Namun, Remila tetap mengikuti perkembangan tren yang ada, tentunya dengan tambahan nilai-nilai keislaman agar pesan dakwahnya tersampaikan, dan relevan bagi generasi muda. Strategi ini sekaligus menjembatani antara dakwah dan hiburan, dengan muatan edukasi, tanpa perlu terjebak stigma ‘anak masjid itu kaku’. Karena terdapat prinsip yang ditanamkan di Remila ini ‘Gaul boleh Sholeh harus’, gaya konten boleh tetap gaul dan mengikuti tren, tapi makna dan isi kontennya harus tetap yang positif dan bisa mengajak orang-orang untuk ikut berdakwah.

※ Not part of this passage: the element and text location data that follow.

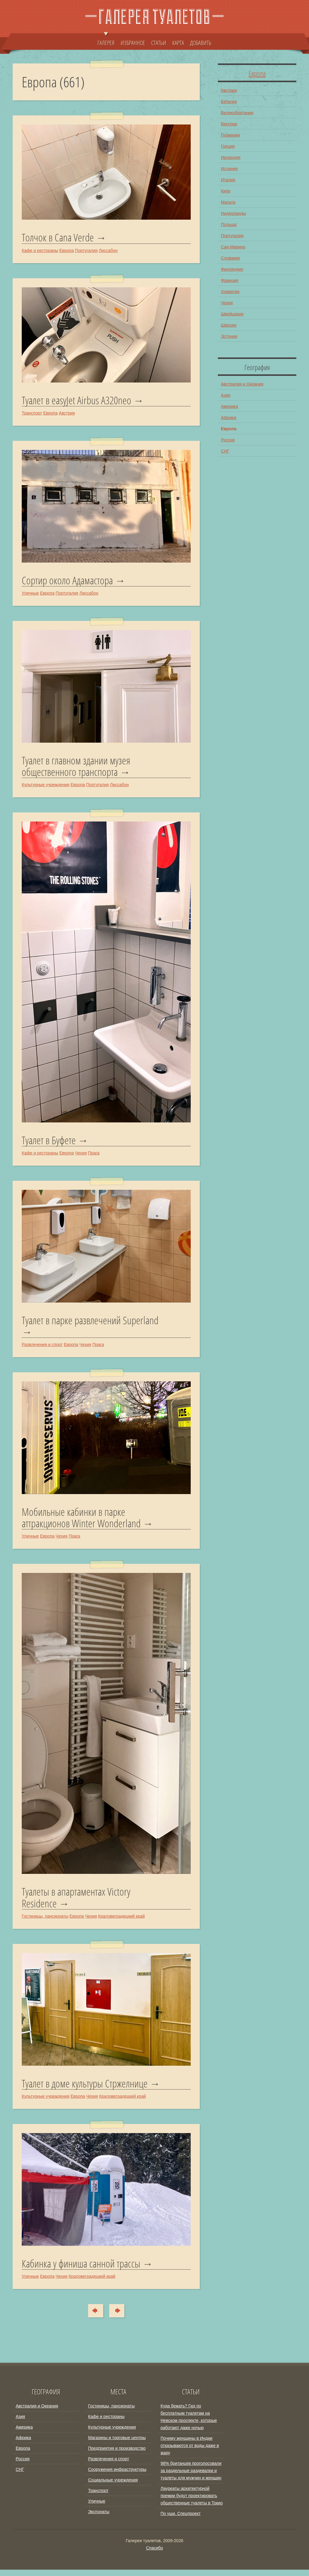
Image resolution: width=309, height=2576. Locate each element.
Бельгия (229, 101)
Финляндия (232, 268)
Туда (120, 2316)
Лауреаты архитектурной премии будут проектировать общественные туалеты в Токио (192, 2502)
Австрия (67, 414)
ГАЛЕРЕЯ (106, 40)
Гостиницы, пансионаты (45, 1921)
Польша (229, 224)
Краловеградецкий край (121, 1921)
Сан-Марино (233, 246)
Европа (66, 250)
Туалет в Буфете (49, 1143)
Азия (225, 395)
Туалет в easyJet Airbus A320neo (77, 401)
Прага (93, 1155)
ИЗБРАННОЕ (133, 43)
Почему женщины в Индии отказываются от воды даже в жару (190, 2451)
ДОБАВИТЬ (201, 43)
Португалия (86, 250)
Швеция (228, 324)
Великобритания (237, 112)
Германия (230, 134)
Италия (228, 179)
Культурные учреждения (45, 786)
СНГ (225, 451)
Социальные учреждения (113, 2486)
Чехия (81, 1155)
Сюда (93, 2316)
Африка (228, 417)
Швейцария (232, 313)
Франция (229, 280)
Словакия (230, 257)
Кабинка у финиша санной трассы (83, 2270)
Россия (228, 439)
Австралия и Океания (242, 384)
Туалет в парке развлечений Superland (93, 1324)
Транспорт (32, 414)
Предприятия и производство (116, 2454)
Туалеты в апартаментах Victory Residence (78, 1902)
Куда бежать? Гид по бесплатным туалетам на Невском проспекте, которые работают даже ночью (189, 2423)
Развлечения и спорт (42, 1348)
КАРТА (178, 43)
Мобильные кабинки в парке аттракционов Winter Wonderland (83, 1522)
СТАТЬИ (158, 43)
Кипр (225, 190)
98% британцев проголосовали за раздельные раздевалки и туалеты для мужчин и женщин (191, 2477)
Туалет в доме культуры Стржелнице (87, 2089)
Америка (229, 406)
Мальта (228, 201)
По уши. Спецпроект (181, 2519)
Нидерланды (233, 213)
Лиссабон (108, 250)
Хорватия (230, 291)
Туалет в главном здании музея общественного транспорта (78, 768)
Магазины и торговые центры (117, 2444)
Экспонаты (98, 2518)
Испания (229, 168)
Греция (228, 146)
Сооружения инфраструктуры (117, 2475)
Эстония (229, 336)
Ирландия (231, 157)
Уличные (30, 594)
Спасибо (154, 2554)
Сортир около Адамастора (69, 582)
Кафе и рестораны (40, 250)
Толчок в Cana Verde (59, 238)
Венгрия (229, 123)
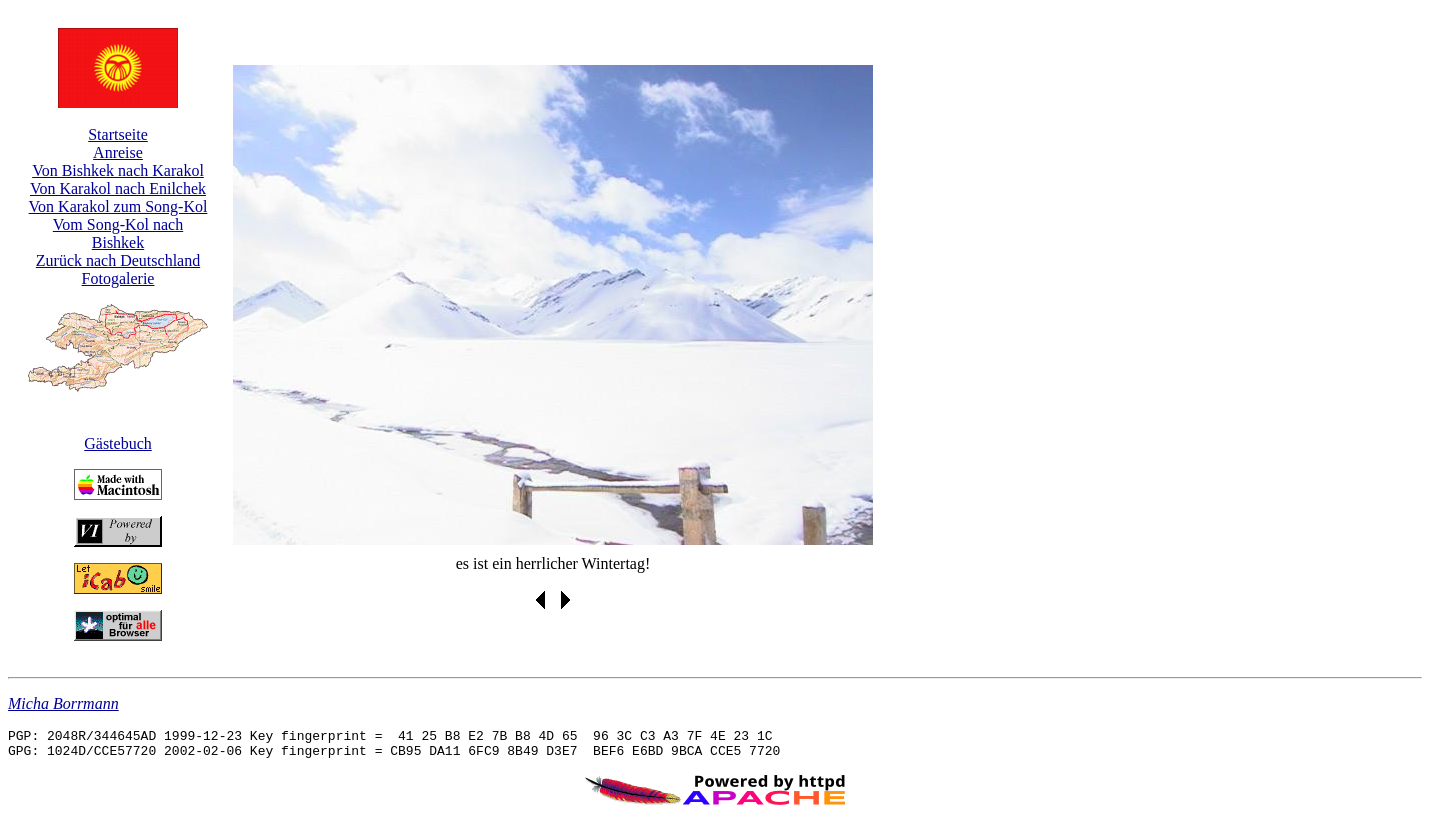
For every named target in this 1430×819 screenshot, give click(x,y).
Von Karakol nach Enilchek (118, 188)
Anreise (118, 152)
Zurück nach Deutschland (118, 260)
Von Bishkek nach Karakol (118, 170)
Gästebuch (118, 443)
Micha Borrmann (63, 703)
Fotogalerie (118, 278)
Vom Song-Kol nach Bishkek (118, 233)
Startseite (118, 134)
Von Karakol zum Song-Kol (118, 206)
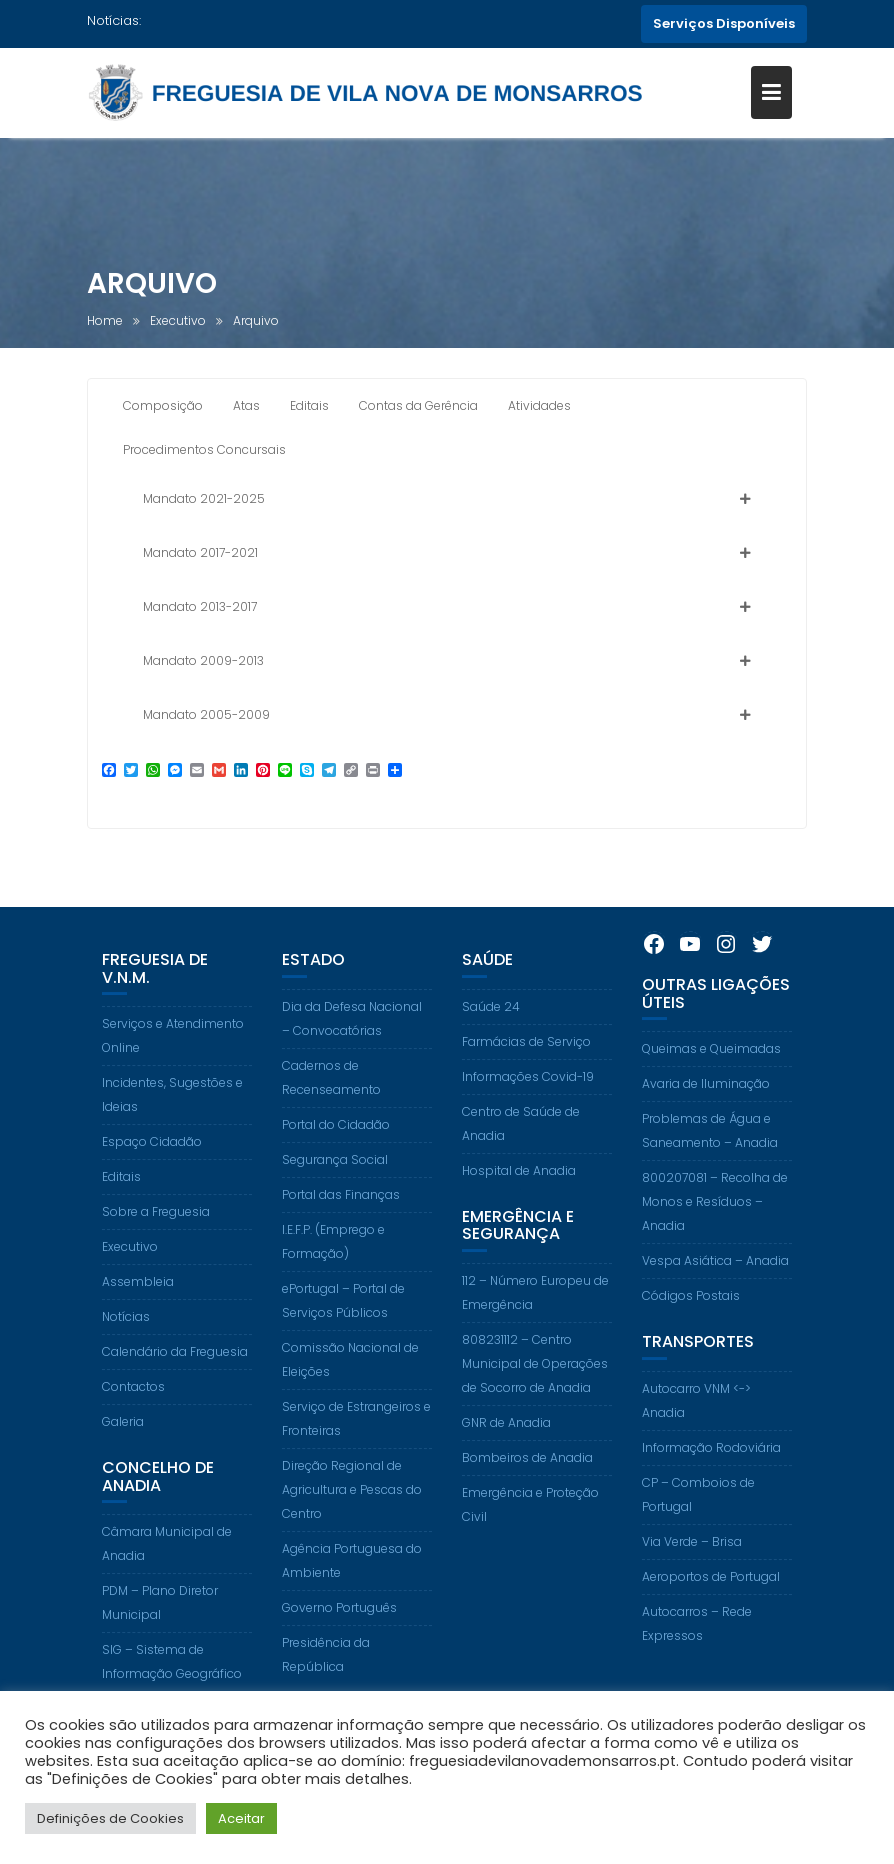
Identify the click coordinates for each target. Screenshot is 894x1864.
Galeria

Bagi anggota seperti Ferlisa, Remila bukan sekadar tempat berorganisasi, tetapi ruang berkembang yang mampu membentuk kebiasaan baru dan mengubah karakter diri. Awalnya, Ferlisa mengaku sempat ragu bergabung karena mengira kegiatan masjid cenderung membosankan dan membatasi waktu bermain. Namun seiring waktu, ia justru merasa lebih nyaman, lebih banyak mendapat ilmu baru tentang Islam, juga semakin terasah soft skill seperti public speaking dan kemampuan sosial.